THE DATA →
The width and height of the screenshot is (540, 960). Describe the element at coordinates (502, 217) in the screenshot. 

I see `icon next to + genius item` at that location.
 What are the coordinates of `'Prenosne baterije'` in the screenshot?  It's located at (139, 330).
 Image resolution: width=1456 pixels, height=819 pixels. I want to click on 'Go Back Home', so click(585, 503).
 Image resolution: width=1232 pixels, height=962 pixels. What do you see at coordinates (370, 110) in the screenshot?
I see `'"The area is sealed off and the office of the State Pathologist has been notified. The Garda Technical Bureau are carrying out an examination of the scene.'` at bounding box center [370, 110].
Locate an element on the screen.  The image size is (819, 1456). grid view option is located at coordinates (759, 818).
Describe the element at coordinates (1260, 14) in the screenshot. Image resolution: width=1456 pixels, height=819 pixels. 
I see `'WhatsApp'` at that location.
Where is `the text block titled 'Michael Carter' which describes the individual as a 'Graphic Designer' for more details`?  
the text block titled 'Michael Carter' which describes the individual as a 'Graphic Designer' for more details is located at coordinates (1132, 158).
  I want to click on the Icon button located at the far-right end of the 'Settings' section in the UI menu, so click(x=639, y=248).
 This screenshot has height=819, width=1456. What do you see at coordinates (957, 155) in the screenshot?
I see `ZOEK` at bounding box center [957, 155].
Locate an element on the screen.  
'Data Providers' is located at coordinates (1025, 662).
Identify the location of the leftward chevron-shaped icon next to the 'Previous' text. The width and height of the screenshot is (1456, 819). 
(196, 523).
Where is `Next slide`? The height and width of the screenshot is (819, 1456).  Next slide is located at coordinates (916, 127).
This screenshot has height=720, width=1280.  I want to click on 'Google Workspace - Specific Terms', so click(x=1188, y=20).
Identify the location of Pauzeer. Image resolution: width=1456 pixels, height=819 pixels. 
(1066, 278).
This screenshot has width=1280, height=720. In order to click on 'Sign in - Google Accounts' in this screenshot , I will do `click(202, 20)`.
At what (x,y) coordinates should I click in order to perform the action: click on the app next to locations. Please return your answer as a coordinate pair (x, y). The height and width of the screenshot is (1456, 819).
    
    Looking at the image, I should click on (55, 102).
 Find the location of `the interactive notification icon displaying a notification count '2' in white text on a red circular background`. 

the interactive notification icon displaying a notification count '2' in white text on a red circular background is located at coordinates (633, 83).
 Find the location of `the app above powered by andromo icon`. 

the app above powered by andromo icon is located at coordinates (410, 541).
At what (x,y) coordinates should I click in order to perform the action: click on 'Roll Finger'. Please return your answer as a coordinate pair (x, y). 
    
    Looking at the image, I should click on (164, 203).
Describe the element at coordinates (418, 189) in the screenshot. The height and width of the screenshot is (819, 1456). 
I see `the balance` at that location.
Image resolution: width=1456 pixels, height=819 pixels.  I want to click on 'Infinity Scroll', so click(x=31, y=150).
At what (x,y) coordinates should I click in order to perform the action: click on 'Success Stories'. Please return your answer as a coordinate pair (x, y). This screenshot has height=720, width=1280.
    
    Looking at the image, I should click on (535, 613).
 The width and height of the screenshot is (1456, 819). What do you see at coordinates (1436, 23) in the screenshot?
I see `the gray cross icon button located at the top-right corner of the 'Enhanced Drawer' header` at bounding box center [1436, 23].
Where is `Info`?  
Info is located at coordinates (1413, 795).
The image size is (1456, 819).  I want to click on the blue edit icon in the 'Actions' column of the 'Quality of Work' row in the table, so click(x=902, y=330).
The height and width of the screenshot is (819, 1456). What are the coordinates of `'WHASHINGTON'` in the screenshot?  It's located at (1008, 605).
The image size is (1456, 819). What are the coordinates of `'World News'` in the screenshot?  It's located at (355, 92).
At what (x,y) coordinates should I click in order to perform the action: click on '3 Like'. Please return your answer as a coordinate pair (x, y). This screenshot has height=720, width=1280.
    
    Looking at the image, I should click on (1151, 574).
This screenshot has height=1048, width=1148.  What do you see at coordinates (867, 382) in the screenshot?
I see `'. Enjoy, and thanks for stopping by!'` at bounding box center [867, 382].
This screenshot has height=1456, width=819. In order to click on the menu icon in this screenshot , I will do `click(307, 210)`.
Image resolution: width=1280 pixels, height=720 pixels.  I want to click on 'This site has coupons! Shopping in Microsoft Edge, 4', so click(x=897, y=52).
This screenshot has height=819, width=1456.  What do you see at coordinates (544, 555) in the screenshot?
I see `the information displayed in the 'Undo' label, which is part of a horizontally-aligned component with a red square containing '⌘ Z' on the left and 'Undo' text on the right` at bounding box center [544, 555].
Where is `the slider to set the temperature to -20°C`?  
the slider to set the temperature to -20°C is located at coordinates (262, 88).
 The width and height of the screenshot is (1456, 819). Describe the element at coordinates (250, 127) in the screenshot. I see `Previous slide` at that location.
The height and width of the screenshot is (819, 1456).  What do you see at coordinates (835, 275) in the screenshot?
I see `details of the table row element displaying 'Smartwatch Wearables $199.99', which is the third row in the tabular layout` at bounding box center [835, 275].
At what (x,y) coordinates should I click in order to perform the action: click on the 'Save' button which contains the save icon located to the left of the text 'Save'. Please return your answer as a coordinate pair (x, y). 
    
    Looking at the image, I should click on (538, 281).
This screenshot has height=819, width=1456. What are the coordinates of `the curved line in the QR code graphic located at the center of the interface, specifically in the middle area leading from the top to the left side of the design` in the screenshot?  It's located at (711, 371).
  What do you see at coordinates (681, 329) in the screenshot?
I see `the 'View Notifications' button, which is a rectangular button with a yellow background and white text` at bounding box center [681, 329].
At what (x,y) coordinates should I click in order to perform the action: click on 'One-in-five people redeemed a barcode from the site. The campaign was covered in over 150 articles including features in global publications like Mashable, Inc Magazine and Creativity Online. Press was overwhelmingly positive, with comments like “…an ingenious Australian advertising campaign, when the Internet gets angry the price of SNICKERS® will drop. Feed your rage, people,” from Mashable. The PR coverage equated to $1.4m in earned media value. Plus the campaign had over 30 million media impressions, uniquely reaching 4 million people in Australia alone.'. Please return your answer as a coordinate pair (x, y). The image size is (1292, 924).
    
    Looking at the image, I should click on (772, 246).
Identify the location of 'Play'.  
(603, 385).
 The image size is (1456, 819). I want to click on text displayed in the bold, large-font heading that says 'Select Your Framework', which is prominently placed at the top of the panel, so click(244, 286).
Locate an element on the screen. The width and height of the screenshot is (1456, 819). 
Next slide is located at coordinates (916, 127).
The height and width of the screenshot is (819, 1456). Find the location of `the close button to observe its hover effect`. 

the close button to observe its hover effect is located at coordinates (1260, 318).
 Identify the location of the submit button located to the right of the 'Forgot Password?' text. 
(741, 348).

GOAL → Recast the rows above as a JSON list of strings with one string per line and blank lines left out. Begin at the line that contains "This screenshot has height=1456, width=819." and stop after the line that contains "Looking at the image, I should click on (538, 281).".

COMPLETED TASK →
[
  "This screenshot has height=1456, width=819. In order to click on the menu icon in this screenshot , I will do `click(307, 210)`.",
  "Image resolution: width=1280 pixels, height=720 pixels.  I want to click on 'This site has coupons! Shopping in Microsoft Edge, 4', so click(x=897, y=52).",
  "This screenshot has height=819, width=1456.  What do you see at coordinates (544, 555) in the screenshot?",
  "I see `the information displayed in the 'Undo' label, which is part of a horizontally-aligned component with a red square containing '⌘ Z' on the left and 'Undo' text on the right` at bounding box center [544, 555].",
  "Where is `the slider to set the temperature to -20°C`?  ",
  "the slider to set the temperature to -20°C is located at coordinates (262, 88).",
  " The width and height of the screenshot is (1456, 819). Describe the element at coordinates (250, 127) in the screenshot. I see `Previous slide` at that location.",
  "The height and width of the screenshot is (819, 1456).  What do you see at coordinates (835, 275) in the screenshot?",
  "I see `details of the table row element displaying 'Smartwatch Wearables $199.99', which is the third row in the tabular layout` at bounding box center [835, 275].",
  "At what (x,y) coordinates should I click in order to perform the action: click on the 'Save' button which contains the save icon located to the left of the text 'Save'. Please return your answer as a coordinate pair (x, y). ",
  "    Looking at the image, I should click on (538, 281)."
]